:: Data provided

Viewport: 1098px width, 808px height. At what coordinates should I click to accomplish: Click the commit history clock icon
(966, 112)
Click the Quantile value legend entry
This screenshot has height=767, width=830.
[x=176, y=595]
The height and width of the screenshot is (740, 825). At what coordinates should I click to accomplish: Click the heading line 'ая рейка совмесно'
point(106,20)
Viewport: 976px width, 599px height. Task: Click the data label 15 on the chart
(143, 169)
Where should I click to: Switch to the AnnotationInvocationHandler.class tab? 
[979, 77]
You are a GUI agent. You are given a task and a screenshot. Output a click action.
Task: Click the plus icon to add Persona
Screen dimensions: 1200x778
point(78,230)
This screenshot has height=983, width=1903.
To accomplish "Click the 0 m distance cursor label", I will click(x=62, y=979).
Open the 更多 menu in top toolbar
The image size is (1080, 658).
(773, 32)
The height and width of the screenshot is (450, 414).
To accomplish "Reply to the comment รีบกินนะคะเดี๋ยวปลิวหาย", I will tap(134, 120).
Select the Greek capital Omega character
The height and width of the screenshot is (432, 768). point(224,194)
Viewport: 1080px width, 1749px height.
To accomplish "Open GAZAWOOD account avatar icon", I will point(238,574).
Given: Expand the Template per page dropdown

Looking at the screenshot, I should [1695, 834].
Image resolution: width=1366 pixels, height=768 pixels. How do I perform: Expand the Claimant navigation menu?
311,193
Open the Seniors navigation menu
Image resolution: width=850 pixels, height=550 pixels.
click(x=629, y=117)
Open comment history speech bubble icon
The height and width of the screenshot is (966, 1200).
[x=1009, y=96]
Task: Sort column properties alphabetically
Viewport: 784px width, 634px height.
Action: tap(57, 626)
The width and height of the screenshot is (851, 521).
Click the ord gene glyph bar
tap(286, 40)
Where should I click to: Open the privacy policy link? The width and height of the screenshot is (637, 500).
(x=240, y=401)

::::

=== Exercise ===
Both the first line of the data above and the line with "The height and width of the screenshot is (450, 414)." must be included; please return exactly those lines and the ones between them.

=== Solution ===
Viewport: 1098px width, 808px height. At what coordinates should I click to accomplish: Click the commit history clock icon
(966, 112)
Click the Quantile value legend entry
This screenshot has height=767, width=830.
[x=176, y=595]
The height and width of the screenshot is (740, 825). At what coordinates should I click to accomplish: Click the heading line 'ая рейка совмесно'
point(106,20)
Viewport: 976px width, 599px height. Task: Click the data label 15 on the chart
(143, 169)
Where should I click to: Switch to the AnnotationInvocationHandler.class tab? 
[979, 77]
You are a GUI agent. You are given a task and a screenshot. Output a click action.
Task: Click the plus icon to add Persona
Screen dimensions: 1200x778
point(78,230)
This screenshot has height=983, width=1903.
To accomplish "Click the 0 m distance cursor label", I will click(x=62, y=979).
Open the 更多 menu in top toolbar
The image size is (1080, 658).
(773, 32)
The height and width of the screenshot is (450, 414).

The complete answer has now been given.